Some suspects were killed just outside the prison, and the rest were shot dead in gunbattles on the streets as they tried to flee in cars, Santos said. One officer was grazed by a bullet, five suspects were taken into custody uninjured and at least four escaped. Authorities seized four revolvers, four pistols and a rifle.

The violence came just six weeks after imprisoned gang leaders allegedly ordered attacks against police across the city and Sao Paulo state, sparking a weeklong wave of violence that killed nearly 200 police, prison guards, suspected criminals and jail inmates.

Last month's attacks terrified Sao Paulo, prompting businesses to shut down and parents to pull their children from schools after suspected gang members torched scores of buses and attacked other symbols of authority across the region.

Jailed members of the gang allegedly ordered the rampage using smuggled cellular phones because of outrage over a government plan to transfer gang leaders to more secure prisons. The May 12-19 spree left 41 officers and prison guards dead.

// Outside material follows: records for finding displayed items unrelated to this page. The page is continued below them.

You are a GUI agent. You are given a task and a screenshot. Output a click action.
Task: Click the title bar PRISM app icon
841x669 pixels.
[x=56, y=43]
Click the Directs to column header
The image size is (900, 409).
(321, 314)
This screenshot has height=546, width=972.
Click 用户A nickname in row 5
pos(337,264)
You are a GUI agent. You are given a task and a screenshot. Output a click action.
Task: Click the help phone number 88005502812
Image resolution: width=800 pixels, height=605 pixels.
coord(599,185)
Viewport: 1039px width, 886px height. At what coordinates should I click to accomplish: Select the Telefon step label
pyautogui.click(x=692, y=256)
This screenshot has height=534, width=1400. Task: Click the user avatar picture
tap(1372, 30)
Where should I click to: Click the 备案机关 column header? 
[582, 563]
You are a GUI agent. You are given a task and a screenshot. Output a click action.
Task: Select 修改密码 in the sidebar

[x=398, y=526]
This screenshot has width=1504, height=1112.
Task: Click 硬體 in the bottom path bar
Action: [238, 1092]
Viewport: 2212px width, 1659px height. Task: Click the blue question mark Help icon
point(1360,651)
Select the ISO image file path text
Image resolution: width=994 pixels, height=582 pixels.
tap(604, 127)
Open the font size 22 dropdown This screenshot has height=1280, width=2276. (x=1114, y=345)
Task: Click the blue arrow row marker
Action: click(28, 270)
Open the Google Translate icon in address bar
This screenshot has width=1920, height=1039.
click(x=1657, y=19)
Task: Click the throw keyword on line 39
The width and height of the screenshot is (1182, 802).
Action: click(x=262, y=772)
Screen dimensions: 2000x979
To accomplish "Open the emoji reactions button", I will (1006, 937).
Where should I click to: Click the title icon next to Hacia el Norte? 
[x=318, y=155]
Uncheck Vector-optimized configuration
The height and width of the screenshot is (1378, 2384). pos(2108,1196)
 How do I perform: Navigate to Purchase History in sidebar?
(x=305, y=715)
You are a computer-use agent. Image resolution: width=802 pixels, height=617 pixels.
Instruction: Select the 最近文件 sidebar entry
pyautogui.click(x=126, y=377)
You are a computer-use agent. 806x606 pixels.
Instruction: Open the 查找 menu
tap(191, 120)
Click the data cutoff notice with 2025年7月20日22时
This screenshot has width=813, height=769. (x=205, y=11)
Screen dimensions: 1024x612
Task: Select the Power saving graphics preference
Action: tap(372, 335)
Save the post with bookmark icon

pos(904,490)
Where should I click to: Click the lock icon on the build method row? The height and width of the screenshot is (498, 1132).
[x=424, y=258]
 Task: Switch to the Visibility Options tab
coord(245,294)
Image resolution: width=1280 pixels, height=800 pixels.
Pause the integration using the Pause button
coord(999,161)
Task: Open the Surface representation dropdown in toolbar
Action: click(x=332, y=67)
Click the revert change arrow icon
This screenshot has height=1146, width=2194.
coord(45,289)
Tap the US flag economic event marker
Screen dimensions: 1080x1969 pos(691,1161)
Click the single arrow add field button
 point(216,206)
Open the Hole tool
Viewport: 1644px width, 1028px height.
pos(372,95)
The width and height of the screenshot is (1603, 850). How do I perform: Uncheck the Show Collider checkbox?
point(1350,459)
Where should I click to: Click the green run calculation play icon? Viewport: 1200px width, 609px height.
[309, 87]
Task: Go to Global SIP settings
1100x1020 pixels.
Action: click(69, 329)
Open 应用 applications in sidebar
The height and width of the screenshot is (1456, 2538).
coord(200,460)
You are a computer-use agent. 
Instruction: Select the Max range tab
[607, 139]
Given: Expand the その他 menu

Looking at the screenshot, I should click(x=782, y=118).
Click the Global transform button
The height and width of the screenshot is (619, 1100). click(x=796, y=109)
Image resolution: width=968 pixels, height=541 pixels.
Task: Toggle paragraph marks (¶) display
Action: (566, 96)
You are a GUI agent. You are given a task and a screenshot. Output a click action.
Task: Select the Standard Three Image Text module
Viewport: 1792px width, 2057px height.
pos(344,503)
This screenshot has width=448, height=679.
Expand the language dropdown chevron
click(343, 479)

Police struck back, killing 123 people, many described as gang members, though human rights advocates said they suspected innocents were killed. Twenty-three inmates also died in prison rebellions.

There were no signs that Monday's violence was spreading or having any impact on daily life in Sao Paulo, a metropolis of 18 million.

"We thought this might happen, and unfortunately, it did," Sao Paulo state Gov. Claudio Lembo told Jovem Pan radio.

Police were on high alert, but Lembo said the city was calm.

"The situation is of complete tranquility, there are no problems in Sao Paulo," Lembo said.